A quinze ans, Nothing, adolescent rebelle et mal dans sa peau, s'enfuit de chez ses parents. Sa route croise celle des Lost Souls, créatures étranges, vêtues de noir, qui boivent une liqueur au goût de sang. Insatiables, sensuels, sauvages, ce sont des prédateurs sans loi qui n'obéissent qu'à leurs instincts. Avec Molochai Twig et Zillah, Nothing part en quête d'amour, de sexe et de violence au son de longs riffs lancinants dans les boîtes punk de la Nouvelle-Orléans et découvre la vérité sur ses origines...

 

Mon avis

 

Le vampire dans toute sa splendeur : dépourvu de toute moralité, il transgresse les règles pourvu que son plaisir personnel soit satisfait immédiatement. Tout du moins c'est le cas du trio que forment Molochai Twig et leur chef Zillah aux yeux verts hypnotiques. Toujours en train de boire, fumer et saigner le premier qui passe. C'est sur eux que tombe Nothing qui est moins cruel que ses nouveaux "amis" mais qui s'engage dans une mauvaise voie avec eux, bien qu'il n'ait pas trop le choix. Christian, autre vampire, plus vieux, plus sage d'une certaine façon, incarne le solitaire, pour qui j'ai eu de l'affection.

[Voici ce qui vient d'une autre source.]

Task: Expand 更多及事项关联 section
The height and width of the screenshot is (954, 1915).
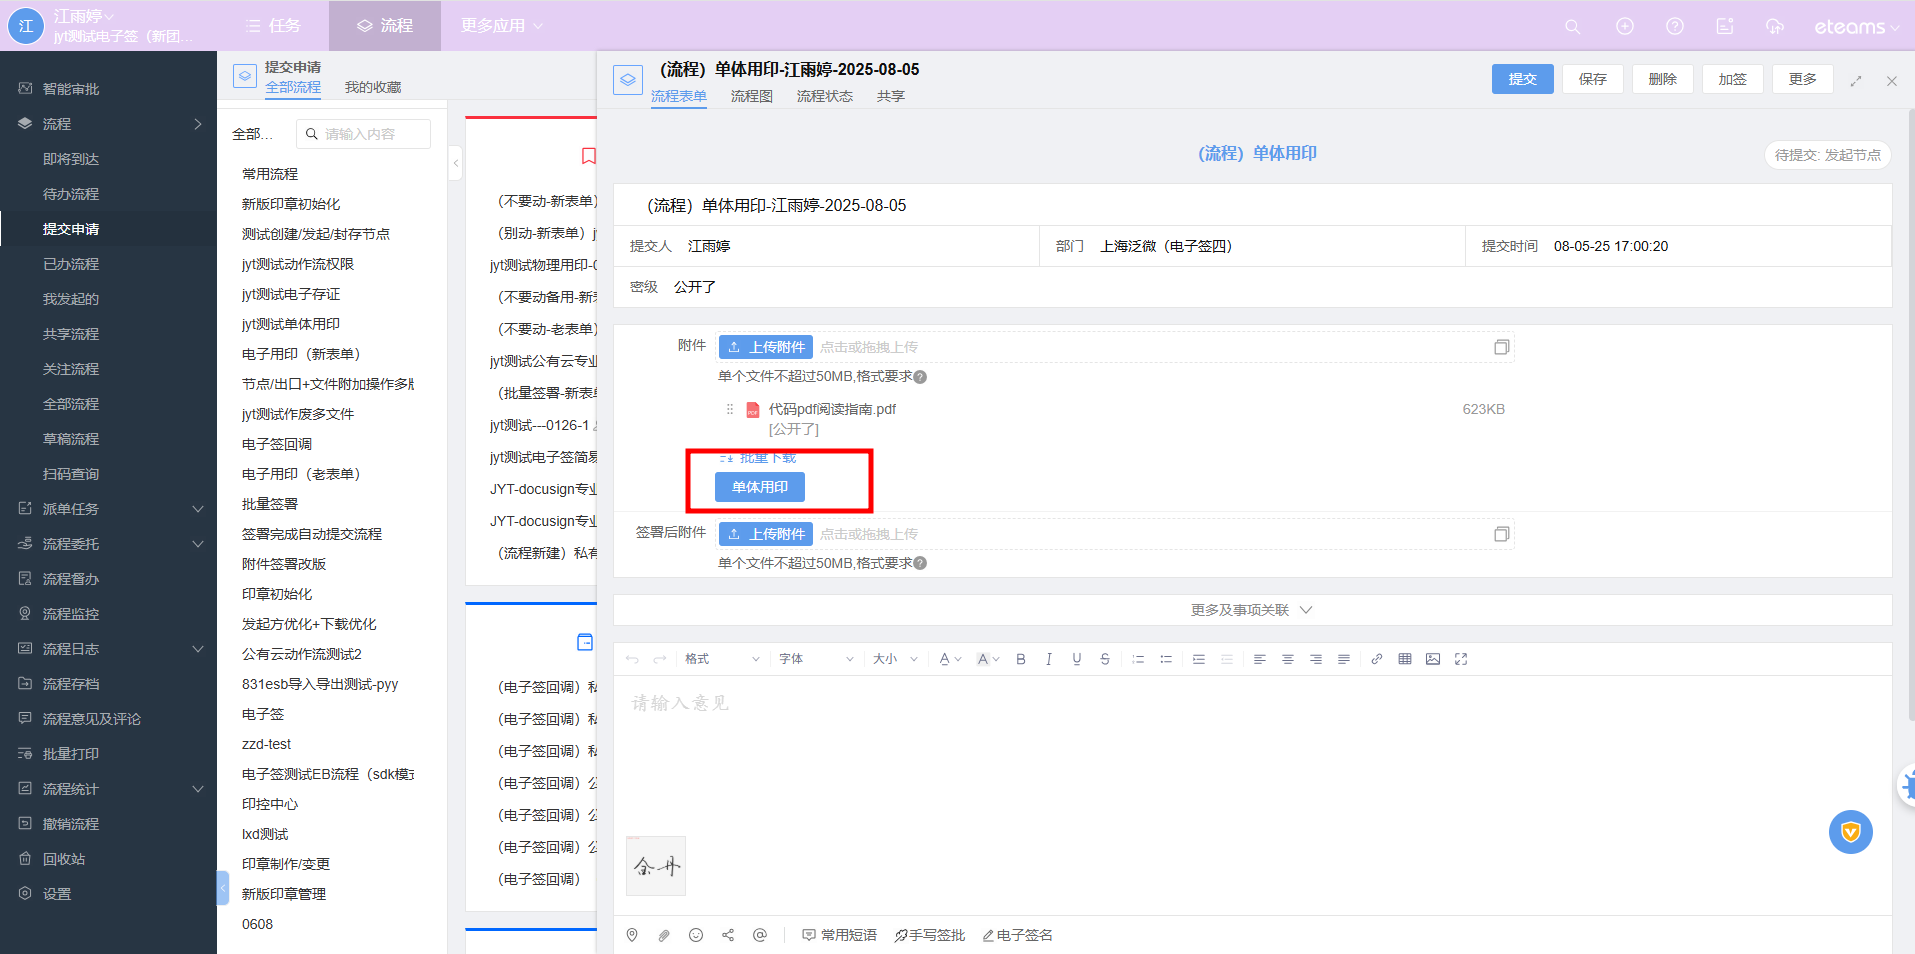Action: pos(1251,610)
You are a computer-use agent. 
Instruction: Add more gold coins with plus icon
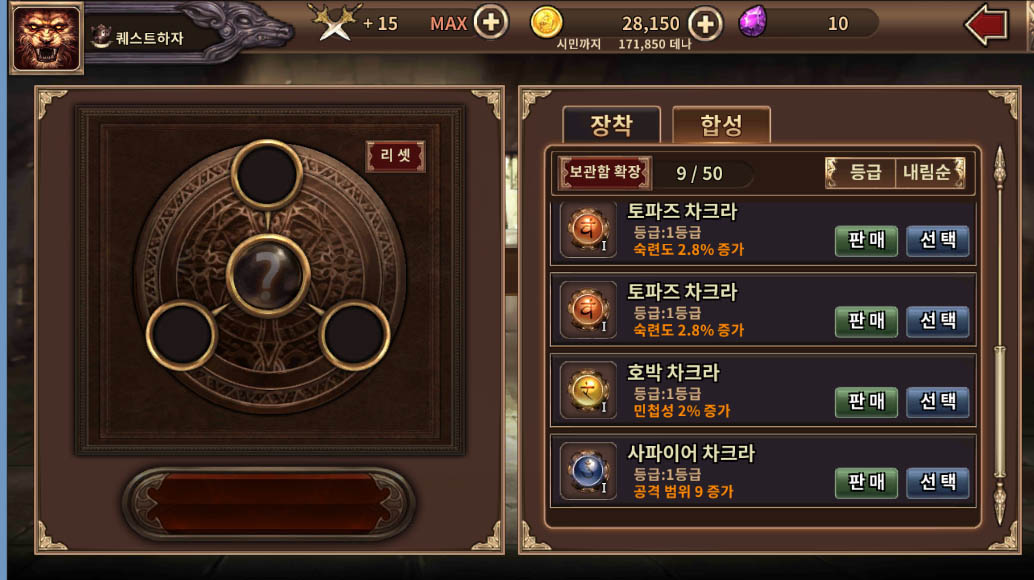pos(705,24)
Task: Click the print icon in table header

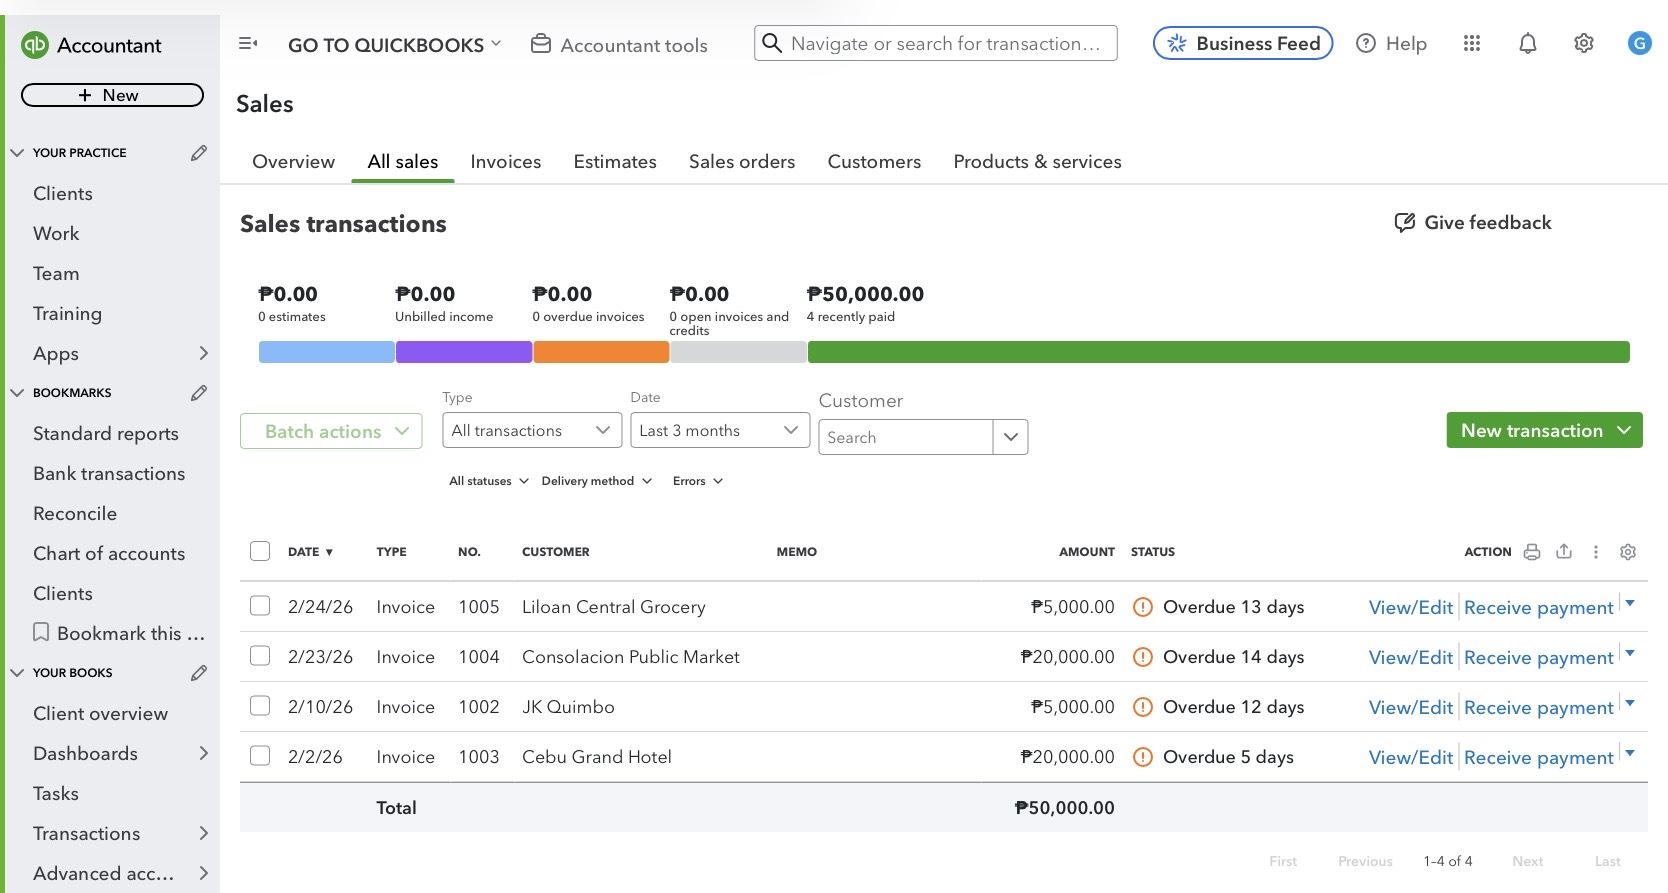Action: pos(1532,552)
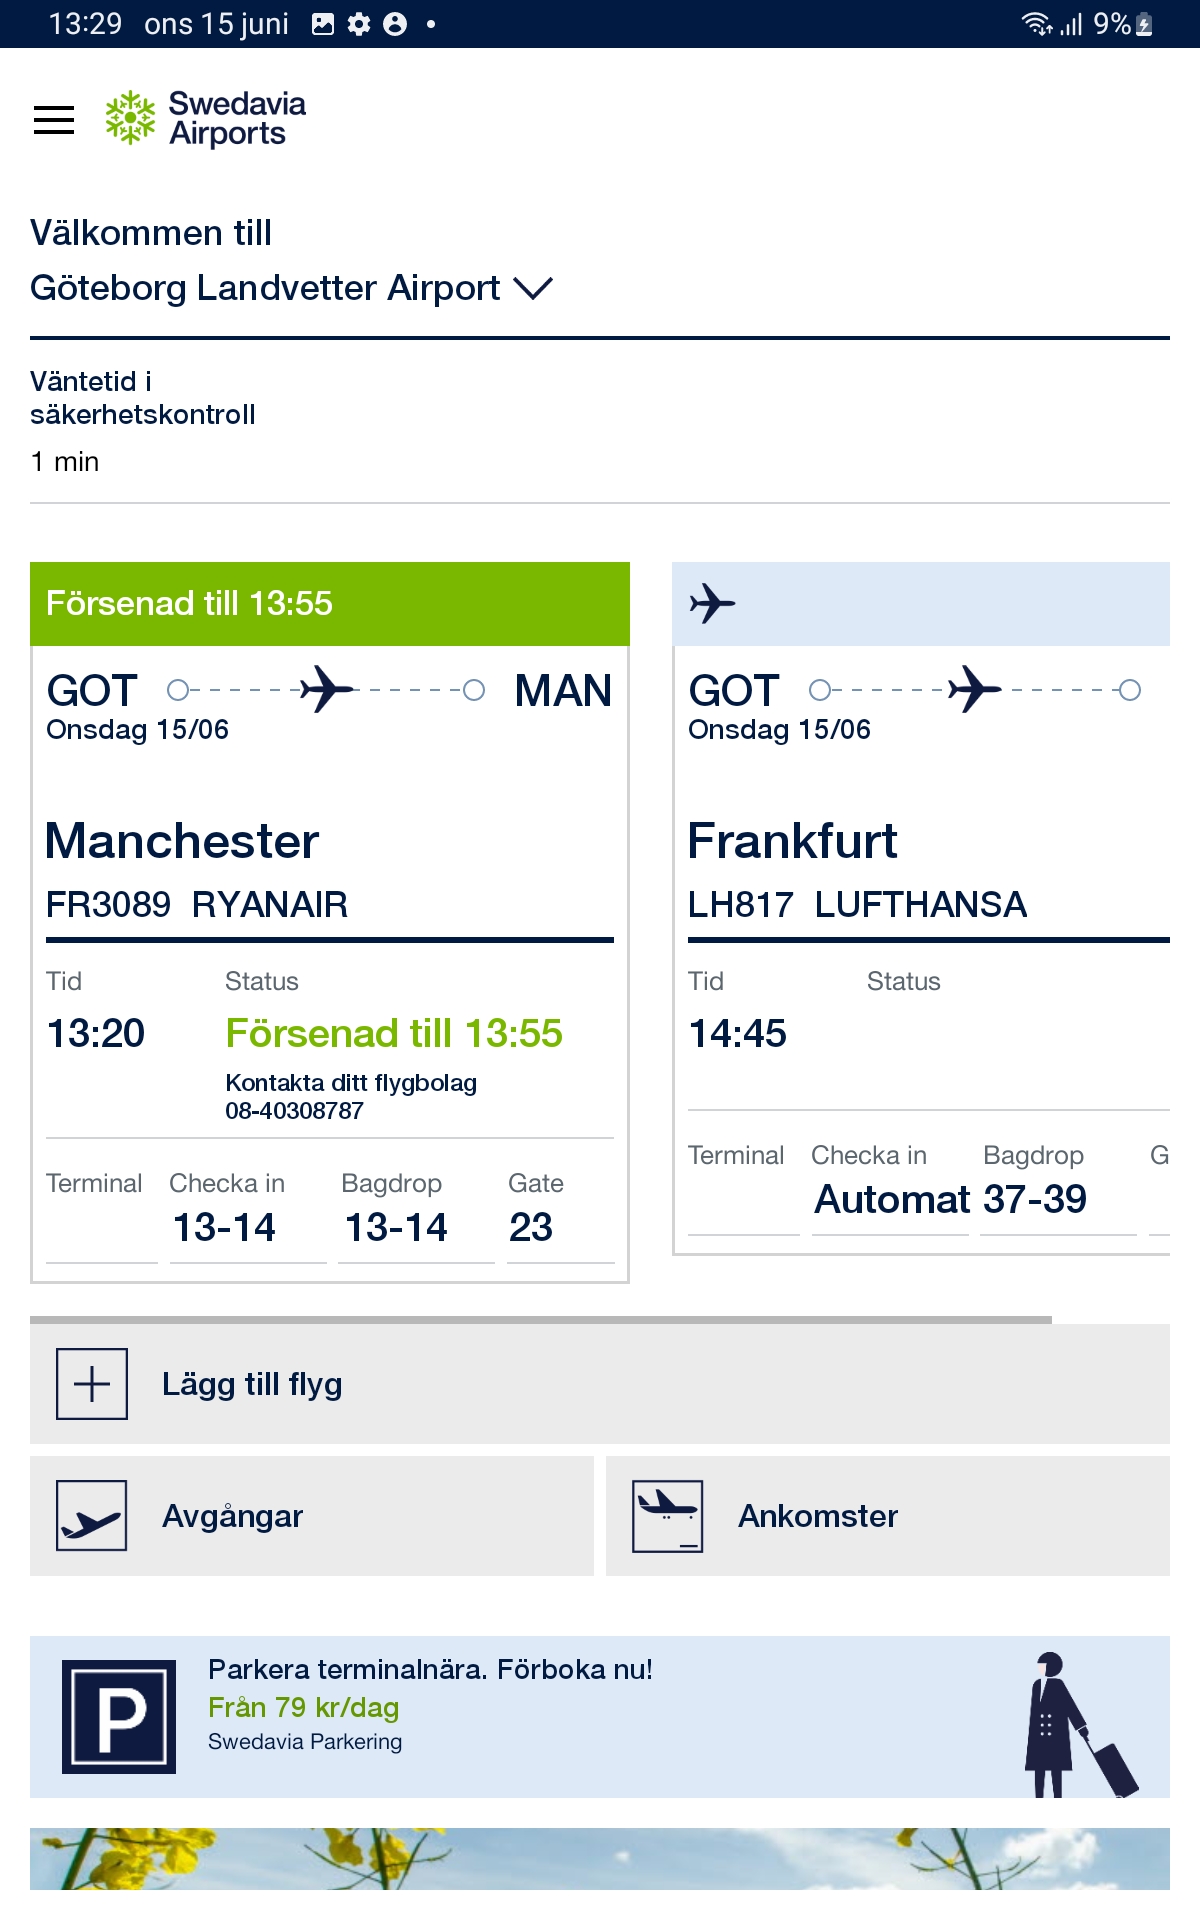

Soyons rassurés, il n'y a pas que les vampires qui se permettent des actes répréhensibles (inceste, viol, meurtre et j'en passe), les humains aussi. On suit donc la trajectoire de deux nos congénères, deux musiciens, Steve et Ghost, qui finira par croiser celle de ces personnages inquiétants et dangereux. J'ai beaucoup aimé Ghost, le "médium"  qui sent et voit des choses et lit dans les pensées d'autrui. Bref un don qui peut aider mais qui le rend un peu à côté de la plaque. Néanmoins une amitié intense unit ces deux garçons qui vont devoir se lancer à la poursuite de Zillah.

 

Bon je n'en dis pas plus, mais c'est une histoire intéressante, cruelle et crue qui parle d'une jeunesse désenchantée, sombre et hantée. On fréquente les clubs gothiques animés aux sons de Bauhaus, Cure etc. Et puis le fantastique apparaît, sans être surprenant avec ces créatures de la nuit. Le tout saupoudré d'un peu de poésie qui n'est pas pour déplaire; ça contrebalance les horreurs qui se déroulent sous nos yeux.

Quelques moments un peu longuet dans le dernier tiers du livre mais j'en retiens une bonne impression générale, un bon souvenir.